As the article says "Not that FP32 performance is the end-all and be-all metric " we won't know until it comes out for sure on its performance. Point being that the 2080 Ti delivers 14.2 TFLOPS vs the 3070's 20.31 TFLOPS yet based on UserBenchmark data the 2080 Ti eeks out a 4% real world performance lead in games over the 3070 and a 14% lead in synthetic benchmarks. (not counting raytracing)
While I would generally agree, that's mostly just the case across different generations of architectures, where the amount of potential compute performance could mean wildly different things for actual gaming performance. Within a generation of hardware though, the TFlops should usually be a lot more meaningful, especially since these are using the same chips as certain desktop parts, just at significantly lower clocks. If that "up to 15.3 TFlops" number pans out, that would make it slower that a "16+ Tflop" 3060 Ti, and due to the limitations of laptop cooling, many notebooks utilizing it might not even manage that.

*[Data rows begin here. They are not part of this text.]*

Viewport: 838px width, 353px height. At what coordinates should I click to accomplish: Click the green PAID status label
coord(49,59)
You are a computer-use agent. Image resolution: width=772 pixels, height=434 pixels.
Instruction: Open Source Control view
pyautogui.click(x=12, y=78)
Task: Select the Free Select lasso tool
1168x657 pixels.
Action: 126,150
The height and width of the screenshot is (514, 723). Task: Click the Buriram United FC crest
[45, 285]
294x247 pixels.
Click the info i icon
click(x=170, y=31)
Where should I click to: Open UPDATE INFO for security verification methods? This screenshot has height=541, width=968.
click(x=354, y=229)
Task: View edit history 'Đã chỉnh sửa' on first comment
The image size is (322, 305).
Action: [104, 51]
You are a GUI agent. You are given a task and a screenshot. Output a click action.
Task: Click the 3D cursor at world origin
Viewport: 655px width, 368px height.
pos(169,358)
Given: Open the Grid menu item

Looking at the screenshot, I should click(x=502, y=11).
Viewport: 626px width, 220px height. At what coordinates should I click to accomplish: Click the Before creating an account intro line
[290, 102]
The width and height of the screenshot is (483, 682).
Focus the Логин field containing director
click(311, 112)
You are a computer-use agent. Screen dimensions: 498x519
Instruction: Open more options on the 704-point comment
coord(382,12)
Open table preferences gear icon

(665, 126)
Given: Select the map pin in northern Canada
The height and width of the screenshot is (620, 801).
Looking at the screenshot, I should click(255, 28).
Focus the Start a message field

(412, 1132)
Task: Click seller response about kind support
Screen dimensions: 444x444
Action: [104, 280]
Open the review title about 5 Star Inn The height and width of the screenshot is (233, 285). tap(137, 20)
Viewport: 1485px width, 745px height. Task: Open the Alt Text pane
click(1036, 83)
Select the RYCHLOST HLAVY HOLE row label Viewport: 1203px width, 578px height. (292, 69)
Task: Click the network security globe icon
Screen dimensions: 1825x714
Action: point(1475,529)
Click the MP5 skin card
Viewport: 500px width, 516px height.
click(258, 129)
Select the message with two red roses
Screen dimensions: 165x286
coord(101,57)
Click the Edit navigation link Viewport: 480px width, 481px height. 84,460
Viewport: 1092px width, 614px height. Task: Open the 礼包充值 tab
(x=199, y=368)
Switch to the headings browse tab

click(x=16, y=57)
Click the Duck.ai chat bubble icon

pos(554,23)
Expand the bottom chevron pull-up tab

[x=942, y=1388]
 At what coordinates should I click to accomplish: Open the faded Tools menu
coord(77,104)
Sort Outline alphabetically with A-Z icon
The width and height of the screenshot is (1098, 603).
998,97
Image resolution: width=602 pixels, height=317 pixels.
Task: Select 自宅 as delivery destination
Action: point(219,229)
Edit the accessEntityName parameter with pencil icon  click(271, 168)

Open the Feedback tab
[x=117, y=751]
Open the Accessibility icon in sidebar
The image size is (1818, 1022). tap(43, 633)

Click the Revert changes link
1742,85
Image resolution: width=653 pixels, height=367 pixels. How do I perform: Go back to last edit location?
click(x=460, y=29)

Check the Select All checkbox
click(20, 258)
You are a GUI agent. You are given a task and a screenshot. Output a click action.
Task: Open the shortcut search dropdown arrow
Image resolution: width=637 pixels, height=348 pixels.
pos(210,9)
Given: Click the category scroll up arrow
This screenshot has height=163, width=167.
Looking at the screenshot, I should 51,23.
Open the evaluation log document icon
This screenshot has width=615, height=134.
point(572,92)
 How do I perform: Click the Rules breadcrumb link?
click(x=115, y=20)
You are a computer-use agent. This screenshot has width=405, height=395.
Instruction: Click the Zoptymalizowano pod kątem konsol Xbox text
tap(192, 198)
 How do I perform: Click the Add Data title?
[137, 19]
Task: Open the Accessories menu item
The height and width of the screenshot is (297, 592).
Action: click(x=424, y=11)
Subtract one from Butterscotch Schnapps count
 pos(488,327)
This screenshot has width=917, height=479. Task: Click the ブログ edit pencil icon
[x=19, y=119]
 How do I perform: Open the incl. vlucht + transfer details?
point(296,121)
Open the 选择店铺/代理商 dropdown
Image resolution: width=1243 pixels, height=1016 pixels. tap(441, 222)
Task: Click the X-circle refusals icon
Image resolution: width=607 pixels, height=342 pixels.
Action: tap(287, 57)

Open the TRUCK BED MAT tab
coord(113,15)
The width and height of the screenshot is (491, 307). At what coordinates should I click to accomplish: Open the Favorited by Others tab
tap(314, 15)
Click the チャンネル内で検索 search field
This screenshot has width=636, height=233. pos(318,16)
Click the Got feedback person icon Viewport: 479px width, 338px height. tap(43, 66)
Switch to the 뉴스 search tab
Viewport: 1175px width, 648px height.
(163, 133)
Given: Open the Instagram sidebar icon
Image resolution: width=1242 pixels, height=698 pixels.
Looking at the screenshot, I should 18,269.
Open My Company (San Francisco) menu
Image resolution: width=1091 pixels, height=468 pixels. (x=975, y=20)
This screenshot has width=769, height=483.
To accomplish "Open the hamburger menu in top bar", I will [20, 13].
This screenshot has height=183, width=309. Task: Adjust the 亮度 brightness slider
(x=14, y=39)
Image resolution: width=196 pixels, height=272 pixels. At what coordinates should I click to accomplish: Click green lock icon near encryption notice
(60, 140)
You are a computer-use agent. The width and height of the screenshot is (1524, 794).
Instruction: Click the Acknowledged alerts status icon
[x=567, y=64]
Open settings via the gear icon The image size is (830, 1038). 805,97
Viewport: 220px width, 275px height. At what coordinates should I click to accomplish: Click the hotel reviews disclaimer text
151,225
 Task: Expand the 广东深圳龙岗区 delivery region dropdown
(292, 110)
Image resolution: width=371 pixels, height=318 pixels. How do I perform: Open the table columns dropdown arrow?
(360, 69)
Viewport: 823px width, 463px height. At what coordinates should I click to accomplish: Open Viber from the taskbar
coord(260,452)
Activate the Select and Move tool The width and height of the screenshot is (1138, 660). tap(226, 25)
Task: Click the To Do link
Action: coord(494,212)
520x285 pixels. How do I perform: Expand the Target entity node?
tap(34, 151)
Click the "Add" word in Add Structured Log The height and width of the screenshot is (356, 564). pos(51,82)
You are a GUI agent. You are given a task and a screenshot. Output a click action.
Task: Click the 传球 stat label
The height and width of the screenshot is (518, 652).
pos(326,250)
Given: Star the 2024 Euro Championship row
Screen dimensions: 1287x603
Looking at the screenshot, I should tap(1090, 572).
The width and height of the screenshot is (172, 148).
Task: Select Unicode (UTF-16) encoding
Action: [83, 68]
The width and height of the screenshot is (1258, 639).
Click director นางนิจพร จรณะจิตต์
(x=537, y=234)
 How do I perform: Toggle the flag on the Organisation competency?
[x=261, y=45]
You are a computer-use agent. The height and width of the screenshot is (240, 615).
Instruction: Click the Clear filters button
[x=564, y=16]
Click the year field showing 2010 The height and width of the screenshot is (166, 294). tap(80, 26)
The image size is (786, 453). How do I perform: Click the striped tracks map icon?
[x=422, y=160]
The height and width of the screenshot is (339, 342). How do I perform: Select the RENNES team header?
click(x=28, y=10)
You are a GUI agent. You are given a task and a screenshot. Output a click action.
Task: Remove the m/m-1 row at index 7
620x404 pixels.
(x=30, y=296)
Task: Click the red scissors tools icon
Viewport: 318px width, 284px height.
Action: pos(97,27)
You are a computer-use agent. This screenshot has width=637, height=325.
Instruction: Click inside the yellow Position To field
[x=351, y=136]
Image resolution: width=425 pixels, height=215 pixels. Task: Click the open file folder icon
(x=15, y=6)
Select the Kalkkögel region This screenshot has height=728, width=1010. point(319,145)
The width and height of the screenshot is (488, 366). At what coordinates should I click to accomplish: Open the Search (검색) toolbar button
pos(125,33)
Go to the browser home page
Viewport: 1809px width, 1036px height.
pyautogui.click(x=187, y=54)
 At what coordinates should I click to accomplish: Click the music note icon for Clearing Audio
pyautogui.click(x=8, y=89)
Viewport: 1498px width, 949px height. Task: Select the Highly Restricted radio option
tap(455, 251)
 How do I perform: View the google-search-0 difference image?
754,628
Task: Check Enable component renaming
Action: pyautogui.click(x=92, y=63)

And that kind of performance makes sense. Based on the specs rumored here, the "3080 Max-Q" will be utilizing the same graphics chip and memory configuration as a 3070, but with a little over 4% more cores enabled. However, its nearly 30% lower boost clocks (and 50% lower base clocks), combined with almost 15% lower memory clocks means it won't be coming close to a 3070. At best, it will probably be close to 25% slower than a 3070 in games limited by graphics performance, and slightly slower than a 3060 Ti, assuming it can even reliably maintain those boost clocks for extended periods.